Not only are the two Windermere residents committed to quality, but they also recognize the importance of community, environment and responsibility.
The on-site brewery taproom emulates a “born from the lakes” mentality with a quintessential lakehouse vibe both inside and out.
The owners said they want to vibe with what the town is — and not just Windermere but any lake town.
“We sell fun — that’s what we do,” McGhee said.
The two believe a brewery can have a big impact not only as a business but also as a community partner and environmental steward.
“We have pretty pristine lakes,” McGhee said. “It’s part of our job as a business, (which) can have a big footprint when it comes to waste, to mitigate those things to the best of our ability and to show that we’re being responsible when it comes to this place we call home.”

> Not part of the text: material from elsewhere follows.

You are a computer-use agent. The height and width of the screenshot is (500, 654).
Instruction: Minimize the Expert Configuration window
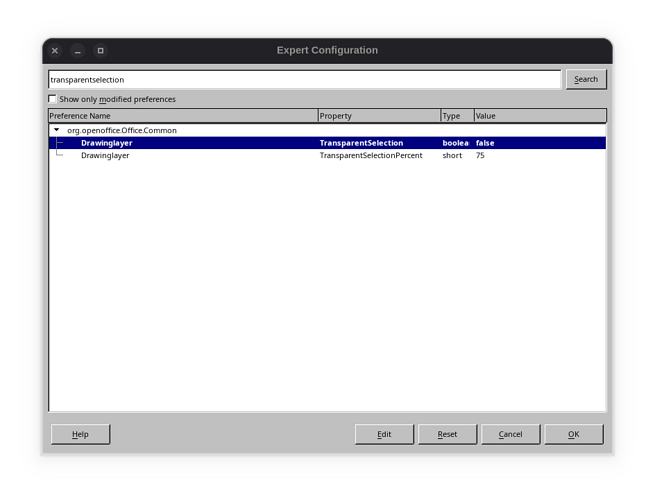tap(77, 50)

The brewery also has a charitable arm and plans on rolling out new plans soon where every quarter a charity is selected as a partner.
The owners’ future plans for the brewery include solidifying the local tap room in Windermere with the help of programming already rolling out.
The brewery hosts Tacos and Trivia on Tuesdays, is planning for Bingo on Wednesdays and hosts a run club on Thursdays. Every runner who finishes gets his or her first pint of beer on the house.
The outdoor area in the back of the brewery features a series of games, as well as water taps and green space for furry friends.
“I look at it this way — there’s a beer for everyone,” McGhee said. “You just have to find it.”